Moderater Kaffeekonsum – bis zu vier Tassen am Tag – kann das Risiko für Herz-Kreislauf-Erkrankungen senken, so die Wissenschaftler. Den protektiven Effekt von Kaffee führen sie auf die darin enthaltenen Antioxidantien zurück. Diese Oxidationshemmer fangen freie Radikale ab, reduzieren folglich schädliche Wirkungen auf den Organismus und fördern somit das allgemeine Wohlbefinden. Zwar ist der Gesundheitszustand von Teetrinkern in der Regel besser als der von Kaffeetrinkern, doch das liegt laut Wissenschaftlern vor allem daran, dass Kaffeetrinker sich allgemein ungesünder ernähren und häufiger rauchen. Mit den Inhaltstoffen des Kaffees habe das nichts zu tun.

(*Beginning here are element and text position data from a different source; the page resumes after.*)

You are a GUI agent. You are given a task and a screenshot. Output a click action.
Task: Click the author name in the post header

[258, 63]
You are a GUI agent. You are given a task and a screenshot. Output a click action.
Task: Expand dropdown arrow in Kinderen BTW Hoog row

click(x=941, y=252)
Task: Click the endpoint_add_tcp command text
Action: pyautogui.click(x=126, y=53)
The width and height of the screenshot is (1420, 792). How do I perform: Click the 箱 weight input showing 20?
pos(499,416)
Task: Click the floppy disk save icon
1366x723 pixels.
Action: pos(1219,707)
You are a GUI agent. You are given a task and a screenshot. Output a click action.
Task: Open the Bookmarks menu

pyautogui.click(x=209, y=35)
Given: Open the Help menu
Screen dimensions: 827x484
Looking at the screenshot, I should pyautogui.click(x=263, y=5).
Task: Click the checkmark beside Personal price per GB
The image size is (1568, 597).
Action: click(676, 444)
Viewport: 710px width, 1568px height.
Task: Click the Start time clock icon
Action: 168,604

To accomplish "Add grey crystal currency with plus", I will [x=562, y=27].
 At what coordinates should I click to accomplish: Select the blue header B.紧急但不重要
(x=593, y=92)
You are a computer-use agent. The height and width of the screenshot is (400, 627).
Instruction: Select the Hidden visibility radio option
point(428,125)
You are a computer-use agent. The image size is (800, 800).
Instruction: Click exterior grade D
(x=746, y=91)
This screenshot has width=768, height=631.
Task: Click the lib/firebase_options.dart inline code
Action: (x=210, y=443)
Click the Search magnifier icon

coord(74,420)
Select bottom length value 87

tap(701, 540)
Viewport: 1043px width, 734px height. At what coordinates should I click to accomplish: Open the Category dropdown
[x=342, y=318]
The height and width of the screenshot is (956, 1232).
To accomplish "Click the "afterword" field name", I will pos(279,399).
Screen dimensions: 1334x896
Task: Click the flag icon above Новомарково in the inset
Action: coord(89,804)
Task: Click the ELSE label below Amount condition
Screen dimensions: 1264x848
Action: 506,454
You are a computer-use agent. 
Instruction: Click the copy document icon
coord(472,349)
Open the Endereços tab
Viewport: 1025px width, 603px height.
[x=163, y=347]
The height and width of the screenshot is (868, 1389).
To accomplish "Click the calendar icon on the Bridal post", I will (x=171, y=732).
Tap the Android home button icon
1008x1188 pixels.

Einige aktuelle Studien zeigen sogar, dass das in der Kaffeebohne enthaltene Polyphenole durch seine gefäßerweiternde Wirkung Bluthochdruck vorbeugen kann. Schon längst hat die moderne Wissenschaft außerdem widerlegt, dass Kaffee dem Körper Wasser entzieht. Eine Entwässerung findet nur dann statt, wenn der Körper nicht an Kaffee gewöhnt ist. Da sich der Organismus aber schnell auf den schwarzen Muntermacher einstellt, eignet sich das Getränk sehr wohl als Flüssigkeitszufuhr.

Wissenswert

Trotz all seiner guten Eigenschaften muss gesagt werden, dass Kaffee nicht für jeden geeignet ist. Menschen mit Magenproblemen sollten ihn nur in Maßen genießen, da der Kaffeegenuss die Magensäureproduktion übermäßig anregt. Auch in der Schwangerschaft sollte nur wenig Kaffee getrunken werden, denn zu viel Kaffee kann das Risiko einer Fehlgeburt erhöhen. Und, bleiben Sie bei einem moderaten Kaffeekonsum, denn zu viel Koffein kann auch zu erhöhter Nervosität und erhöhter Pulsfrequenz führen!


* de Koning Gans, J. M., Uiterwaal, C. S. P. M., van der Schouw, Y. T., Boer, J. M. A., Grobbee, D. E., Verschuren, W. M. M., et al. (2010). Tea and Coffee Consumption and Cardiovascular Morbidity and Mortality. Arterioscler Thromb Vasc Biol, 30(8), 1665-1671.